In this context, the extra-territorial application of the Covenant and the accountability of non-State actors are receiving more and more scrutiny. We’ve seen the adoption of the Maastricht Principles on Extra-Territorial Obligations in 2011 by leading international human rights experts and in 2012 the Human Rights Committee’s affirmation of extra-territorial obligations of States under the ICCPR in relation to business enterprises domiciled within a States’ territory but operating overseas. This was in the Committee’s Concluding Observations on Germany in the context of a German company operating a coffee plantation in Uganda which was implicated in the violent forced eviction of 2,000 villagers and the destruction of their homes and property.

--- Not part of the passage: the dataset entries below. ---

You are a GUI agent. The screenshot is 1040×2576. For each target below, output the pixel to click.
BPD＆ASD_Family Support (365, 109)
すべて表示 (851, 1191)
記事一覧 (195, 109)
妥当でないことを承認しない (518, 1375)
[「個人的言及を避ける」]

Just recently the ICESCR Committee published Concluding Observations on Norway which urged it to ensure that investments in foreign companies operating in third countries made by the Norway Government pension fund ‘are subject to a comprehensive human rights impact assessment’ and to adopt measures to prevent human rights contraventions abroad by corporations which are domiciled in Norway. In relation to Austria the Committee called upon the State to adopt a human rights-based approach to its policies on official development assistance and on agriculture and trade, through human rights impact assessments, including ensuring that there is an accessible complaint mechanism for victims in receiving countries.
We think these are very interesting and positive developments and I hope that by the time of the second edition of this text we will have further established jurisprudence concerning these issues and perhaps even a whole chapter on extra-territorial obligations.
In conclusion, we know that elements of skepticism and relativism with respect to ESC rights remain in the minds of some States and particularly outside the ‘Geneva circle’, so we must continue to strongly articulate the case, so well put in this book, for equality and indivisibility of rights. A book of this quality, comprehensive nature and weight, is a significant contribution to solidifying the position of ESC rights in international law. I congratulate the authors and wish them great success in its wide distribution.